A Agência Nacional de Saúde Suplementar (ANS) suspendeu temporariamente a tramitação de uma nova proposta que cria um plano de saúde focado apenas em consultas e exames. Avaliada pelas operadoras como uma iniciativa para ampliar o setor, a proposta ainda passa por análise de uma câmara técnica, que irá discutir seus aspectos e implicações, especialmente a ausência de cobertura para atendimentos de urgência e internação.

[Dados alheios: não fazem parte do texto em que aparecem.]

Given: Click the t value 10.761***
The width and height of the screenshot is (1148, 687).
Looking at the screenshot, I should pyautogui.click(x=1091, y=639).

Plano de saúde restrito: vantagens e desafios
Apresentado em fevereiro pela própria ANS, o modelo simplificado visa oferecer uma alternativa de plano de saúde mais acessível e com menor custo, principalmente para consumidores que não possuem planos tradicionais. Segundo a agência, o público-alvo são pessoas que dependem do Sistema Único de Saúde (SUS), mas que utilizam serviços pagos em clínicas populares ou cartões de desconto.

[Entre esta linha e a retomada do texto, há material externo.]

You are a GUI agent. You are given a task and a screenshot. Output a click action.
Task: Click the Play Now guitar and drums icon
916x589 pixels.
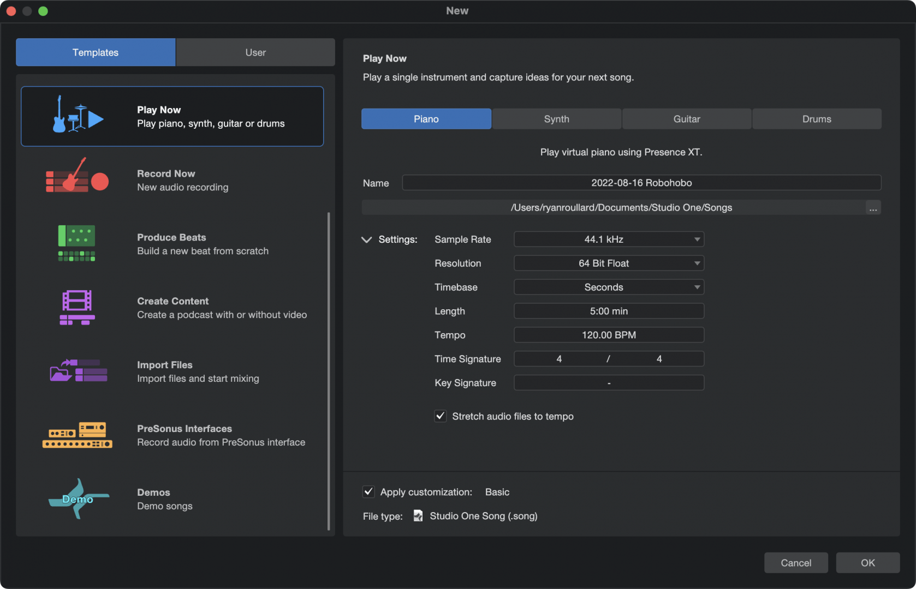[x=78, y=116]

A proposta é vista com entusiasmo pelas operadoras, que consideram a oportunidade de disputar espaço com os cartões de desconto e outros serviços. Sem regulação, nesse formato, o usuário paga mensalidade e garante descontos em consultas e exames laboratoriais. Ainda assim, há dúvidas quanto à sustentabilidade desse modelo e sua potencial sobrecarga no sistema público.
Impactos no mercado e na população
Estima-se que o universo de consumidores desse mercado seja entre 40 milhões e 60 milhões, segundo projeções da própria ANS e de estudos da pesquisa nacional. O cruzamento de dados aponta que 34% da Classe C dependem exclusivamente do SUS, enquanto 20% possuem algum tipo de plano de saúde e 46% recorrem ao setor privado de forma particular, fora das operadoras.

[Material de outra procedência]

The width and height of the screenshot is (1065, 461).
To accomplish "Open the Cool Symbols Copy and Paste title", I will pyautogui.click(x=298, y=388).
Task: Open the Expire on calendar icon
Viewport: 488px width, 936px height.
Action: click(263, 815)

Cerca de Rudi Rocha, professor da FGV Eaesp e diretor do Instituto de Estudos para Políticas de Saúde (Ieps), alerta para o risco de sobrecarregar o SUS, especialmente suas unidades de média e alta complexidade. “A proposta pode aumentar a demanda por atendimentos mais sofisticados, já pressionados pelo sistema público”, afirma.
Convocação para discussão e possíveis caminhos
Segundo informações da reportagem, a ANS vai aguardar uma decisão final do Superior Tribunal de Justiça (STJ) antes de avançar com a análise do projeto, que também volta a ser discutido no âmbito do Judiciário. A iniciativa vem em meio a um crescimento das despesas com saúde privada no Brasil, que movimentaram R$ 578 bilhões em 2023, conforme dados da Associação Nacional dos Hospitais Privados (Anahp).
Especialistas avaliam que a ampliação do portfólio de produtos acessíveis é uma necessidade, principalmente para os trabalhadores formais e informais que atualmente não têm acesso a planos de saúde regulados. Segundo levantamento, 27,6 milhões de trabalhadores informais dependem exclusivamente do SUS, enquanto muitos empregadores ainda não oferecem planos de benefício.
Perspectivas futuras e debates em aberto
O debate sobre os planos restritos também envolve a utilização de parcerias público-privadas e a possibilidade de oferecer serviços ambulatoriais de forma mais acessível. Renato Meirelles, presidente do instituto Locomotiva, destaca que 76% dos entrevistados apoiam a formação de parcerias com o setor privado para ampliar o acesso e reduzir filas no SUS.
Por outro lado, a proposta ainda gera resistência por parte de setores que temem a precarização do atendimento e a exclusão de coberturas essenciais. A discussão deve avançar na Câmara Técnica da ANS, que avaliará os detalhes do projeto antes de qualquer decisão definitiva.